After the monster and treasure lists comes the section on hirelings and how many can be potentially be found for a party of varying sizes. Even a large party may not have a class they consider essential (even a dozen dwarven fighters might decide they need a burglar!), so the potential need for hirelings remains. There are charts for discovering how many potential hirelings are available, what class they may be, and simple charts to determine their personalities. Then we reach the lists of characters themselves. Each of the four basic classes (cleric, fighting man, magic-user, and thief) has twelve characters available, each with a name, a race (the one time that AD&D rules intermix with the blue book basic rules for races. Where the blue book gave absolutes for each race; all elves are fighting men AND magic-users, all dwarves and halflings are fighters, these lists use more AD&D rules;elves that are either fighting men or magic-users but not both, and thieves of all races), ability scores and hit points already determined. This also made it easy for the lists of characters to be used for making a player character on the spot for a new player or for a player whose character has been killed. The character names themselves are priceless as they inspired me to be creative when it came to naming characters. Examples from the lists are Kracky the Hooded one and Farned of the Great Church from the cleric lists, Krago of the Mountains and Mohag the Wanderer from the fighting men lists, Trebbelos, Boy Magician and Lappoy the Unexpected from the magic-user lists, and Harg of the City Afar and (my absolute favorite) Luven Lightfinger from the list of thieves. After each class character list came charts to roll on for arms and armor for the character so they could be prepared for their adventures quickly.

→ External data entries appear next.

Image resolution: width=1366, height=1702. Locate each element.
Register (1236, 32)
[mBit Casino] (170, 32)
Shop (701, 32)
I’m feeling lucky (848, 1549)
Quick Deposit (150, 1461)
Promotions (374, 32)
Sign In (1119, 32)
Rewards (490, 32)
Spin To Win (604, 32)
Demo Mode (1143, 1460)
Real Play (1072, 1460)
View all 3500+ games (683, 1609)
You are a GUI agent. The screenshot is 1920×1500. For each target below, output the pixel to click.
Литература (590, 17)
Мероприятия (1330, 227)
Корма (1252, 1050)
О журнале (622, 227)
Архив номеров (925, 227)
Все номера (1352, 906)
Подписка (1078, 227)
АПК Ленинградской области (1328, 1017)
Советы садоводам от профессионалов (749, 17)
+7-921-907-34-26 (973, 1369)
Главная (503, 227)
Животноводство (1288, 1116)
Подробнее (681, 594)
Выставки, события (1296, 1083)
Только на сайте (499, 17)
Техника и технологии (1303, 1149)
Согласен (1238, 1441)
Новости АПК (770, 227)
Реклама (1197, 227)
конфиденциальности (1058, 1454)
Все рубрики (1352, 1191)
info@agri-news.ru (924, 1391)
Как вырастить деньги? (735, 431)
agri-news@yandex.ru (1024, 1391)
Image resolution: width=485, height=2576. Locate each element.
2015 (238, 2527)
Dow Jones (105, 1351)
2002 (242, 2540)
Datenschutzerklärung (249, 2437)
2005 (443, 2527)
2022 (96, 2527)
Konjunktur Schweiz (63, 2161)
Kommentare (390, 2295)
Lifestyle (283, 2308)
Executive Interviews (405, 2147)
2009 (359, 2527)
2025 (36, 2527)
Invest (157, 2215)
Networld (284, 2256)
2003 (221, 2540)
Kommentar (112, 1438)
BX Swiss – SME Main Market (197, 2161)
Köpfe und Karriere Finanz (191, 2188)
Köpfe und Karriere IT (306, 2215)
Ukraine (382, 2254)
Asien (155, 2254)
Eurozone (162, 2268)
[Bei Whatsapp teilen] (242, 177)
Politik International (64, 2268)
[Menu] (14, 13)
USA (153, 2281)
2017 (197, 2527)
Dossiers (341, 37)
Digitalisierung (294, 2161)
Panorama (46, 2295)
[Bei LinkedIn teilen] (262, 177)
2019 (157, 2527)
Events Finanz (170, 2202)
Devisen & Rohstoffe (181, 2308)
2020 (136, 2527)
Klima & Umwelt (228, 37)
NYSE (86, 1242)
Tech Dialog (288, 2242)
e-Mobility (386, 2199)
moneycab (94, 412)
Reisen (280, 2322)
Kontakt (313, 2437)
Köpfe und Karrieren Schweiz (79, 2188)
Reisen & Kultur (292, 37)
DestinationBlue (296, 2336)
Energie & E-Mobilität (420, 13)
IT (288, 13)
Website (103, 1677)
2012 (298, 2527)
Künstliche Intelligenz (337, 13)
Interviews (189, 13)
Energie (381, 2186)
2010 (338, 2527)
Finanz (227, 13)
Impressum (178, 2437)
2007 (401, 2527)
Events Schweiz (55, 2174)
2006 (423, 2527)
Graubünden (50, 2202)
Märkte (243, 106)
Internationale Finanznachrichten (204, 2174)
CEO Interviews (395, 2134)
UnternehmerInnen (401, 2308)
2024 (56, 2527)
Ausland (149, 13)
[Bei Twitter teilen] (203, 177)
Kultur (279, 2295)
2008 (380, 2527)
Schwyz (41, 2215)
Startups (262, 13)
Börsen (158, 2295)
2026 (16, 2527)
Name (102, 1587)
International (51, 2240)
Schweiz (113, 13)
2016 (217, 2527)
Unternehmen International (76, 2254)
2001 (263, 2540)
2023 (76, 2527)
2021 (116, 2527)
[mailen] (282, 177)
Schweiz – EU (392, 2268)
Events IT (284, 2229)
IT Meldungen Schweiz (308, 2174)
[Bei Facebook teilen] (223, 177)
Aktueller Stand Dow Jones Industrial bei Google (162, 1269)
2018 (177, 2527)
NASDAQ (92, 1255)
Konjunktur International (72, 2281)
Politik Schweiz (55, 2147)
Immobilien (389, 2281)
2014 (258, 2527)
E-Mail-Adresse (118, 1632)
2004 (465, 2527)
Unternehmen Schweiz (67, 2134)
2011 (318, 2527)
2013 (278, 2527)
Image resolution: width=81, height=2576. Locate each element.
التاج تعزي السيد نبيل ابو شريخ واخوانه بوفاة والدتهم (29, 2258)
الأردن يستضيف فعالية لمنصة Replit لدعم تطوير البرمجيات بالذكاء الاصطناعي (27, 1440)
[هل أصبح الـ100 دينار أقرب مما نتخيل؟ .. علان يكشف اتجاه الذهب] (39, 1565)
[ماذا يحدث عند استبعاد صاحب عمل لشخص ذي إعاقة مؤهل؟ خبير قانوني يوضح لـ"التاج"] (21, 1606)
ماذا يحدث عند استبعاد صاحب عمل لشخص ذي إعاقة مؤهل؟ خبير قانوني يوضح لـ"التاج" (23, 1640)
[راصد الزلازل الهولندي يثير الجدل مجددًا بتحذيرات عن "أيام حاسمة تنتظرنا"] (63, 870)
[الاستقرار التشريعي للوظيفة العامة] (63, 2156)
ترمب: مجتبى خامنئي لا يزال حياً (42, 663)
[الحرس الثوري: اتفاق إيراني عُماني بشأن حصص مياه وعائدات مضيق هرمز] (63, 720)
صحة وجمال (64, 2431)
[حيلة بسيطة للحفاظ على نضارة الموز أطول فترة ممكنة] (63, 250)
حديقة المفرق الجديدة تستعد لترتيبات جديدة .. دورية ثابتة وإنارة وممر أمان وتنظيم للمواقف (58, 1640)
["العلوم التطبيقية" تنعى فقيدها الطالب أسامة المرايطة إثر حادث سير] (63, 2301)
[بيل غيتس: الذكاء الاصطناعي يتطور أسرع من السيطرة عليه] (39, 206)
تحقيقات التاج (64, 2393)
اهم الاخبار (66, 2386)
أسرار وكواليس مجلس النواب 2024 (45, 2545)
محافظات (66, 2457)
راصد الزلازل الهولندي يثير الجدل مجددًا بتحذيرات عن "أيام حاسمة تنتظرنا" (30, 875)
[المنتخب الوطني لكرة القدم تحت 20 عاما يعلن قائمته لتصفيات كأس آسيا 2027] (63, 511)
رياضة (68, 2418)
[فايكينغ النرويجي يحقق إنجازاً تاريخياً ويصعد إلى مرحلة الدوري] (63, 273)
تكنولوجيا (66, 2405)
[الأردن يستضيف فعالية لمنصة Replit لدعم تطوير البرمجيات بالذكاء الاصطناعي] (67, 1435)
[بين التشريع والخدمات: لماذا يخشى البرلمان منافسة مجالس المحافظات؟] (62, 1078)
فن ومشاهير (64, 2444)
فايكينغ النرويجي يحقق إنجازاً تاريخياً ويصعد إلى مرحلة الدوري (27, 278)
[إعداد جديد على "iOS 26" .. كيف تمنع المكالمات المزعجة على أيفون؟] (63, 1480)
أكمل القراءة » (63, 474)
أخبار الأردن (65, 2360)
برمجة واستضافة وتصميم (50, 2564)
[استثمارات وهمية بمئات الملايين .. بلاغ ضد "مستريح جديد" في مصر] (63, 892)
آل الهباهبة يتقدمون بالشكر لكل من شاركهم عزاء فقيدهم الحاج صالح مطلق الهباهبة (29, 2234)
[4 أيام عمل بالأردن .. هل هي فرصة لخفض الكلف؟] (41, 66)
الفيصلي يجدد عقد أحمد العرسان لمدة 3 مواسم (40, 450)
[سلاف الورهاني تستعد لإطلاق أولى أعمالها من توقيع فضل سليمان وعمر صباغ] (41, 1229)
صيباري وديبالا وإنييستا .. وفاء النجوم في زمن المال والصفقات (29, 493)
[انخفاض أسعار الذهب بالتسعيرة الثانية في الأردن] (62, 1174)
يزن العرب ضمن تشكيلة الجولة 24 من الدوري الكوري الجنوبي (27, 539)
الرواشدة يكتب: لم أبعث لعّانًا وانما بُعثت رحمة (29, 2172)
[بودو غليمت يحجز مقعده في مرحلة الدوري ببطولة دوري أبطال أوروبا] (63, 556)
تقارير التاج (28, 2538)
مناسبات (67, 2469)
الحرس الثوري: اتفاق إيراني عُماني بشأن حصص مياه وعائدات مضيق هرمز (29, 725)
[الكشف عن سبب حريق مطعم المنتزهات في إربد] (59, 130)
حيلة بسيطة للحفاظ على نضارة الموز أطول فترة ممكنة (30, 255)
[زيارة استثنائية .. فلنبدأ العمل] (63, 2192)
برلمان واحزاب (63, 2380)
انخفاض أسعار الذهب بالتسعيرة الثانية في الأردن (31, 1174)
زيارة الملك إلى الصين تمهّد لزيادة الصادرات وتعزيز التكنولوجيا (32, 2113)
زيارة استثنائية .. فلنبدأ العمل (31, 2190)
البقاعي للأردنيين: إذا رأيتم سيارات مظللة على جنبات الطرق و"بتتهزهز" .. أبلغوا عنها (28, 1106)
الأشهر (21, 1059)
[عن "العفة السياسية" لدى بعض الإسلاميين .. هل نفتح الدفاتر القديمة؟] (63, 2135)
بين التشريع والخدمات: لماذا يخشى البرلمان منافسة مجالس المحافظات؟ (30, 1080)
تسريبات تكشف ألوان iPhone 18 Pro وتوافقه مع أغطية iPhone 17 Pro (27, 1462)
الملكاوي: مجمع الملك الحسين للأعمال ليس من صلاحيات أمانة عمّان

All in all In Search of the Unknown was a masterful effort at creating an instructional module to help teach neophyte dungeon masters how to prepare the dungeon for adventurers, and it also gave them ideas for back stories, legends and rumors, creating environments instead of just encounter areas, and the fun and memories that going this extra mile could create. While this module was excellent for its intended goals, there were apparently some complaints that running the adventure required too much lead time and extra work, and so it was eventually replaced in the boxed set by the typical ‘golden hole’ adventure The Keep On the Borderlands, whose focus was more on monster-bashing and looting than exploring an interesting dungeon. Still, with some later revisions to eliminate the AD&D elements, the original instructional module remained in print and could be used to guide novice DMs in their first efforts at creating their own adventures.
In my opinion In Search of the Unknown represents a wonderful instruction manual about the heights that the art of dungeon mastering could ascend to, and it provides clear steps and useful concepts on how to create something more than a standard “kill the baddie and take his stuff” so common during this era and through today.